# Task set
1 > According to the passage on dishwasher drain hoses, what do building codes require?
2 > Extract the part of the passage on dishwasher drain hoses that runs from "Okay. So now" up to and including "into the dishwasher.", copying it word for word.

# Passage
'''

Okay. So now I want to show you something that’s very, very important related to safety, health codes, building codes and all that. And I’m going to show you this. So this is the mistake everybody makes when they connect up their Washer, the dishwasher, they pull in the drain hose right from dishwasher and they proceeded to just go right up here plugging into the the garbage disposal and they think that’s okay. Now let me just back up here for a second. Let’s, let’s just stare at this and let’s take a look at this as a violation of health and the way the building codes. So if you look here, if you were to turn on the garbage disposal and let’s say the food and there was flying around and everything, and if it ends up in here, it can end up down here and work its way into down below, down into the dishwasher.

And then you’ll have all of this, this water and sewage backing up inside the bottom of your dishwasher. And that can cause huge, huge problems. Furthermore, supposing you had a sewage back back up here and a sewage backup comes up in here and it gets inside your garbage disposal, goes up here, pops out here, and then it goes down and now you have a sewage backup going into your dishwasher. You think that won’t happen to you? I’ve seen it happen three times and the last couple of years where the sewage system backed up simply because you can get clogged down the line from all the idiots that keeps throwing chicken fat down into the line there and then eventually backs up here and it backs up into your sink drain right there too. So I’ve seen that happen. It happened to me in one of my units a couple of years ago. All right, so you never want to do it like this. Okay. With the building codes require is what’s called a high side loop.

You’re probably really wondering what the heck is a high side loop? What do we do with that? All right, so let me show you. So what the building department wants you to do is this, they want you to take this hose, run it all the way up the inside here as high as it can go all the way up to the top right? So it’s gotta be higher than the bottom of the sink here. Right? And then you could come down and bring it around and it would plug in here and you, you’d have a hose clamp here, but you can see the difference here and you’ll see it more than once we have that hooked up. And I’m just trying to demonstrate for you that now the path would be, the water would have to go up hill, what’s your probably can’t and then down and it would have to go down, you know, next door to the dishwasher.

So it has a much harder time doing that. And if you had a backup from your sewage, the sewage would back up and it would just come up the drain instead of going up your hose, which is going to be way up there. So this is called a high side loop. And I’ll show you a quick diagram of it. See, most people never read the directions the early, but the instructions are in all of the directions. So you see how they show it happening there. So they show it coming from the dishwasher and that it gets, you use a bracket there and you tie it, the hoses as high as it can go, which is typically 32 inches to the bottom of the counter.

'''

# Provided material

'''

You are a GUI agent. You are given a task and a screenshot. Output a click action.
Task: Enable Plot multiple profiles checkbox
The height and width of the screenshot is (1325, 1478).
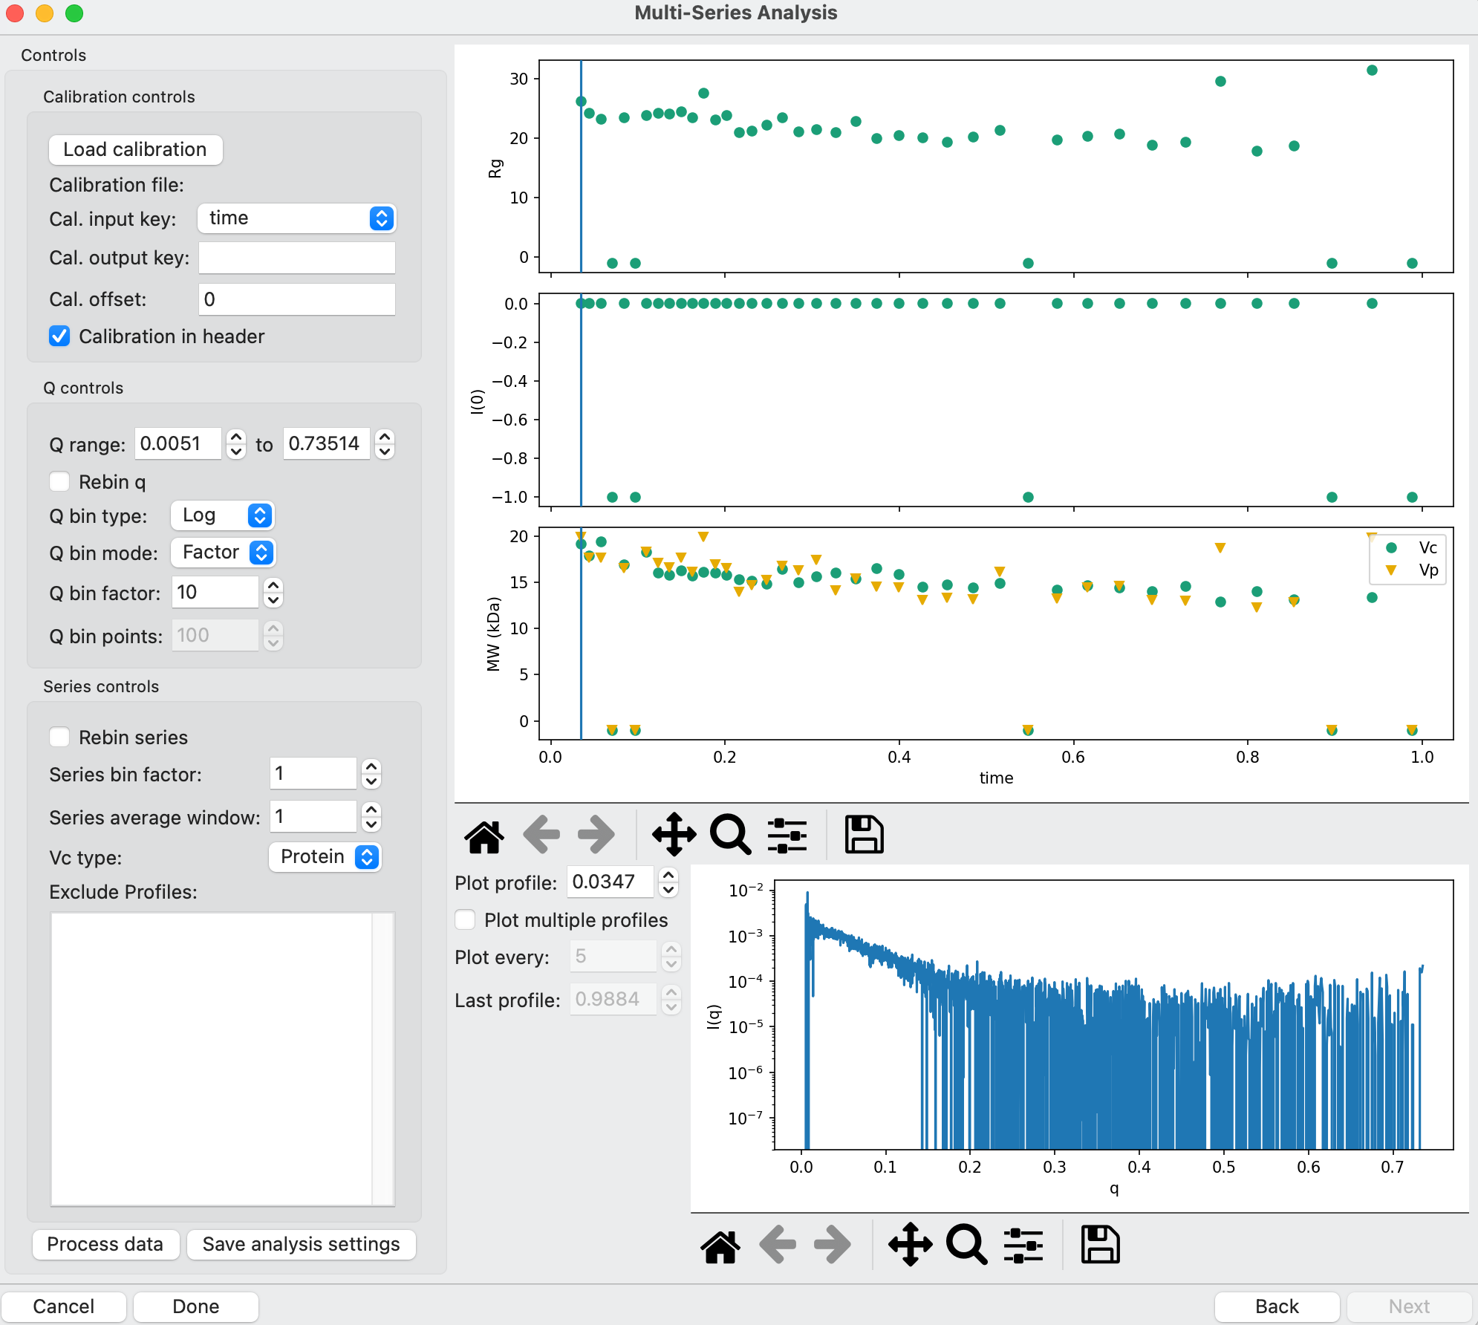coord(466,920)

'''

# Answers by task
1 > A high side loop.

2 >
Okay. So now I want to show you something that’s very, very important related to safety, health codes, building codes and all that. And I’m going to show you this. So this is the mistake everybody makes when they connect up their Washer, the dishwasher, they pull in the drain hose right from dishwasher and they proceeded to just go right up here plugging into the the garbage disposal and they think that’s okay. Now let me just back up here for a second. Let’s, let’s just stare at this and let’s take a look at this as a violation of health and the way the building codes. So if you look here, if you were to turn on the garbage disposal and let’s say the food and there was flying around and everything, and if it ends up in here, it can end up down here and work its way into down below, down into the dishwasher.